__Excerpt provided__.
════════════════════

None of these are particularly new problems. But, in recent years, there's been a broader acknowledgement that something at the core of the system is deeply fucked, and the desire to fix it has gone mainstream. Last year, Barack Obama became the first sitting US president to visit a federal prison, a historic moment documented by VICE and accompanied by a series of articles examining the many problems with the mass incarceration system in America. Obama has also commuted more than 1,000 sentences, more than the past 11 presidents combined. Social movements like Black Lives Matter have helped build nationwide awareness of the prejudices that have infested police departments for generations. And calls to close problematic jails and prisons, such as New York's Rikers Island, have taken on a new urgency under an avalanche of articles and investigative reporting on inhumane conditions, sometimes ending with the wholly preventable deaths of inmates. Just this week, a New York Times probe into the state's prison system revealed systemic racism when it came to solitary confinement and other punishment, quickly prompting Governor Andrew Cuomo to launch an investigation of his own.

Enter Donald Trump. The president-elect ran and won as the law-and-order candidate and frequently seeks the counsel of hardline conservative white men such as his likely attorney general, Jeff Sessions—who was considered too racist for a federal judgeship in 1986. Suffice to say, the threat to the progress made over the last several years is very real. And it's clear that the appetite to overhaul how America thinks about and responds to crime isn't the only sentiment out there. For every podcast or TV show about a possible wrongful conviction, for every gut-wrenching story about the system gone astray, there is also fear. Fear about rising crime, even if the oft-hyped crime surge is dubious at best. Fear about protests that challenge institutions like the police. Anger about a country that doesn't look the way it did ten or 20 or 100 years ago.

════════════════════

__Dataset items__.
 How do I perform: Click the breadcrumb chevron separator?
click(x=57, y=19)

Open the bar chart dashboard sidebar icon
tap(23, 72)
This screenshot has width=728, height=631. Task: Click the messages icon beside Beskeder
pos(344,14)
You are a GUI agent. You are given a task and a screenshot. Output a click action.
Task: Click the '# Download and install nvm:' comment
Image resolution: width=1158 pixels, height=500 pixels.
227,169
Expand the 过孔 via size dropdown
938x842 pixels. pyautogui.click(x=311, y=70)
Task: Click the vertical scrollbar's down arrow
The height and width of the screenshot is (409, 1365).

════════════════════

__Questions to answer__.
#1 In the criminal justice excerpt, how many sentences does Barack Obama have on record as commuted?
#2 Write the next part of the criminal justice excerpt, picking up after its last sentence.

__List of answers__.
#1 More than 1,000, more than the past 11 presidents combined.

#2
It is in this climate that we are publishing The Future of Incarceration, a series of articles and short videos dedicated to exploring a better way forward for the criminal justice system. Inside this package, you'll find pieces exploring the logistical hurdles behind closing a jail, an essay from a former social worker who worked with mentally ill patients at Rikers during some of the jail's darkest times, and a dispatch from an initiative by the criminal justice shop Vera Institute of Justice looking for a more humane future. There are also redemption stories from former inmates who talk about the struggle to find work with a criminal history, thoughts on preventative measures for keeping people out of jail in the first place, and much more.

We're also happy to announce a partnership with the Center for Employment Opportunities that will see VICE hire a number of formerly incarcerated people for apprenticeship positions across our editorial, production, and television departments. It's the first program of its kind by a major media company, and we believe an important step in helping people with criminal records reenter the workforce and, in turn, become equal members of society.